------ Metin Bölümü ------
Paylaş
Hürriyet Gazetesi'nin fiyatı 100 bin liraya indirildi.
Gelen bilgilere göre tirajımızda büyük patlamalar yaşanmaktaymış.
Yepyeni insanların da Hürriyet okuru olmaya başlamaları herkesi çok sevindiriyor.
Ben hariç. Ben buna üzülüyorum. Bugüne kadar beni okumak zorunda kalmadan beynini o saf, güzel ve primitif haliyle tutmayı başarmış, kalbi sevgiyle dolu yeni insanların birden bu köşede yazılanlara muhatap olmaya başlaması, kimbilir ne vahim olaylara yol açacak.
Onların yaşayacaklarını düşündükçe içim bir tuhaf oluyor.
Artık kafayı mı yerler, gazeteyi mi yerler orasını bilemem.
Gazete yönetimine söyledim, ‘‘Yeni gelenler okumasın’’ diye bir uyarı assınlar istedim benim köşeye. Tabii yine kimse beni umursamadı.
Kendileri bilir, söylemedi demesinler sonra. Şimdi işin yoksa yeni Hürriyet okuyucusu olanlarla uğraş dur bakalım.
Sevgili düzenli okuyucularım. Bana bir iyilik yapmak istiyorsanız, lüften yeni Hürriyet okuyucusu olanları arayın bulun ve onlara beni anlatın.
Herkes bir kişiye beni anlatsa sorunu çözeriz. Böylece benim kendimi tekrar anlatmam ile kaybedilecek muazzam zamanı ve köşe yerini de tasarruf etmiş oluruz.
Biliyorum sizin de vaktiniz az, ama bunu bana yapılan değil de memlekete yapılan bir iyilik olarak görün, okey mi?
***
Biliyorsunuz, bundan uzunca bir süre önce kendini her geçen gün yenileyen Hürriyet Gazetesi için ‘‘BİR CHATEAU MARGAUX BİR HÜRRİYET’’ sloganının münasip olacağını söylemiştim.
Bu slogan, medyada var olan postmodern gelişmeleri de içeren, günün anlam ve mahiyetini de açıklayan hoşluktaydı.
Ve halk bu sloganı benimsedi arkadaşlar!
Hayatta sadece plastik tıpaçlı şarap içmiş olan insanlar bile bu sloganın gazetemize uyduğunu itiraf etmek zorunda kaldılar.
Ama şimdi ne yazık ki, bu mükemmel sloganı da değiştirmek zorundayız artık.
------
▶ Yapılacak İş:
Köşe yazısında "Sevgili düzenli okuyucularım." ile "sloganı benimsedi arkadaşlar!" arasındaki bölümü, bu ifadeler de dahil olmak üzere, hiçbir değişiklik yapmadan yazıya geçirin. Ardından gelen satırlar köşe yazısından bağımsız, ayrı bir malzemedir.
------ Ham Veri ------
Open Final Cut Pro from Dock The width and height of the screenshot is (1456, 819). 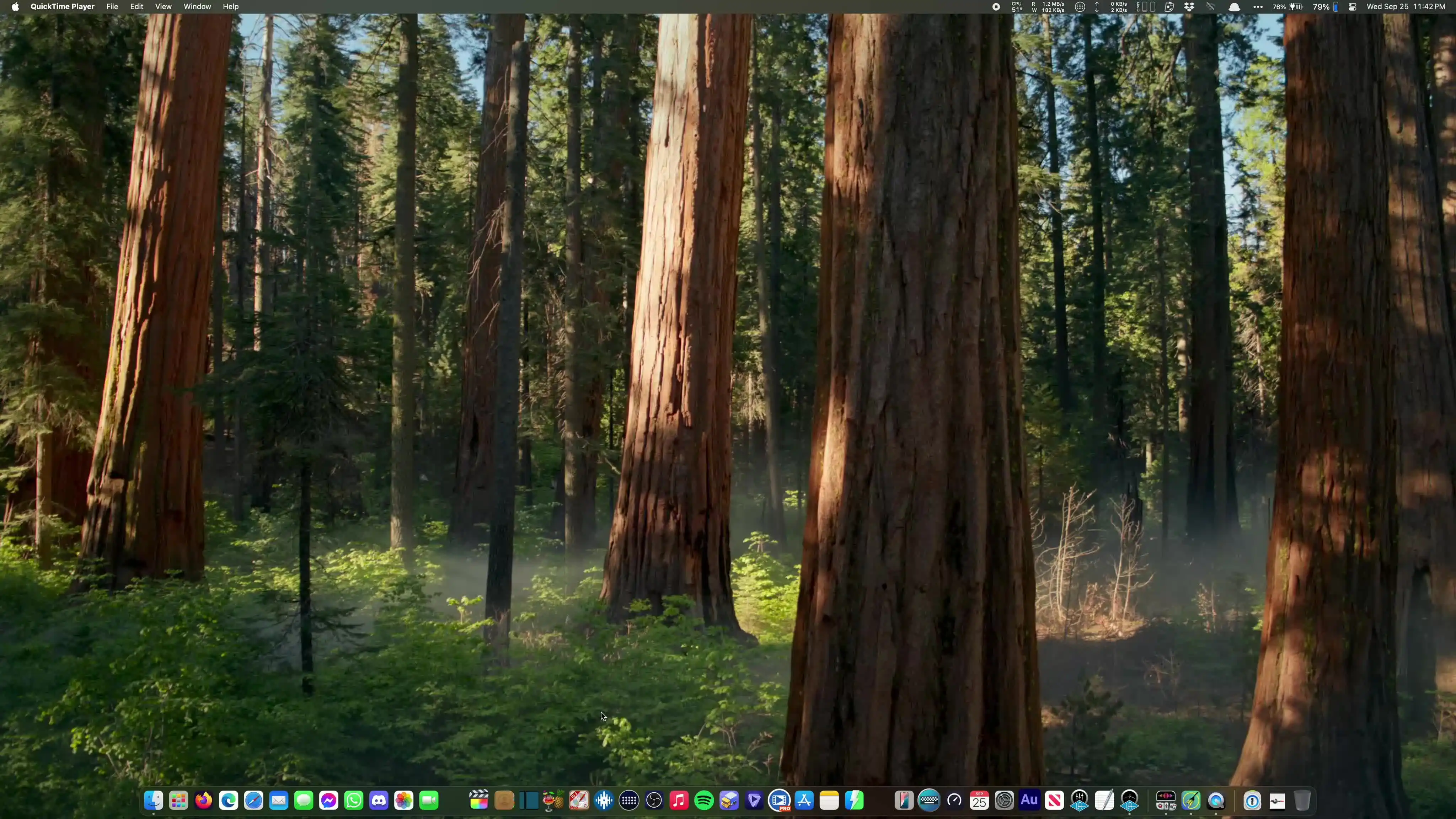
------
------ Ham Veri ------
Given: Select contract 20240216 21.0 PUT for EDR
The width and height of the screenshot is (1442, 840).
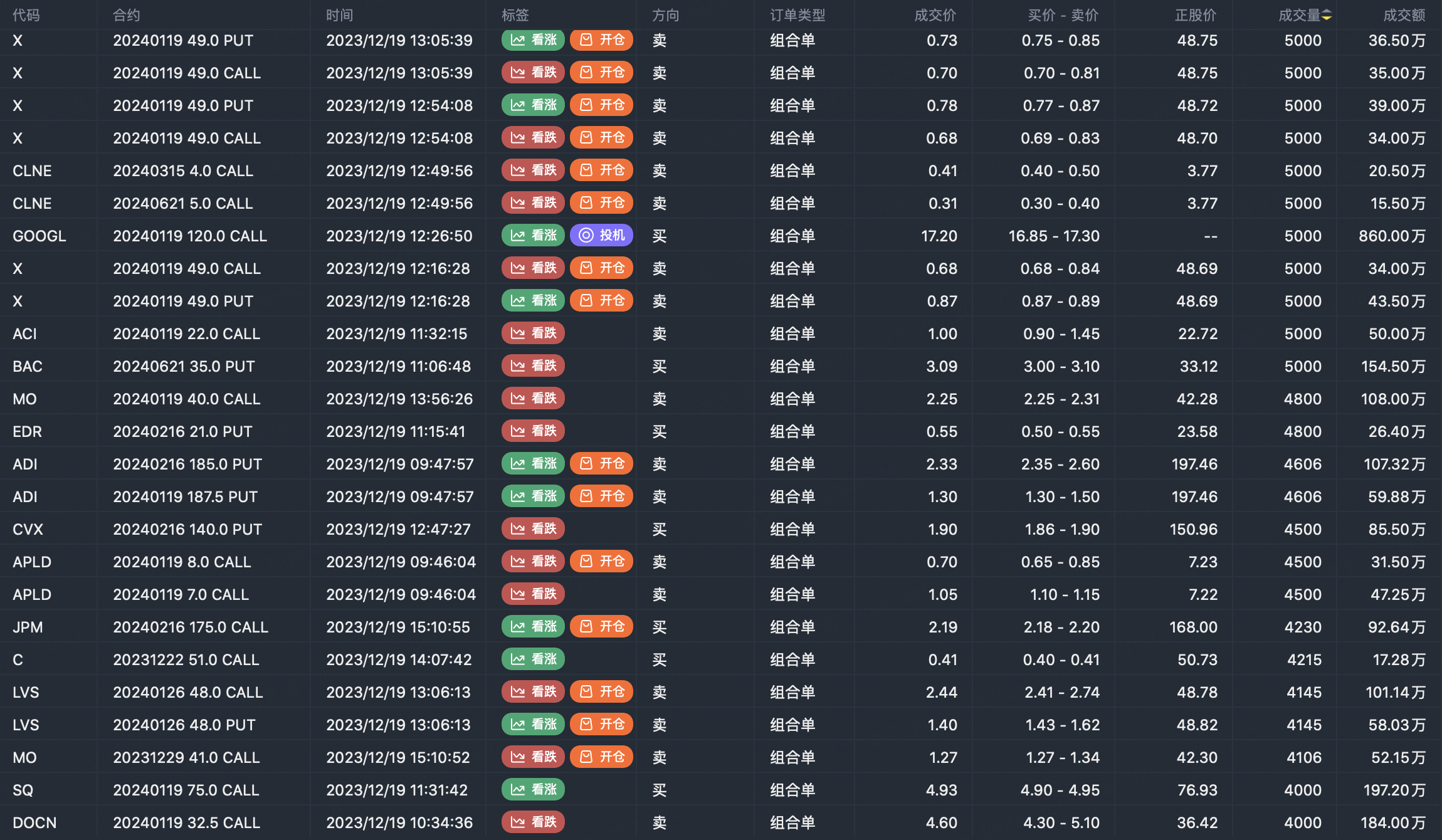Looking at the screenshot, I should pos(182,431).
------
▶ Beklenen Yanıt:
Sevgili düzenli okuyucularım. Bana bir iyilik yapmak istiyorsanız, lüften yeni Hürriyet okuyucusu olanları arayın bulun ve onlara beni anlatın.
Herkes bir kişiye beni anlatsa sorunu çözeriz. Böylece benim kendimi tekrar anlatmam ile kaybedilecek muazzam zamanı ve köşe yerini de tasarruf etmiş oluruz.
Biliyorum sizin de vaktiniz az, ama bunu bana yapılan değil de memlekete yapılan bir iyilik olarak görün, okey mi?
***
Biliyorsunuz, bundan uzunca bir süre önce kendini her geçen gün yenileyen Hürriyet Gazetesi için ‘‘BİR CHATEAU MARGAUX BİR HÜRRİYET’’ sloganının münasip olacağını söylemiştim.
Bu slogan, medyada var olan postmodern gelişmeleri de içeren, günün anlam ve mahiyetini de açıklayan hoşluktaydı.
Ve halk bu sloganı benimsedi arkadaşlar!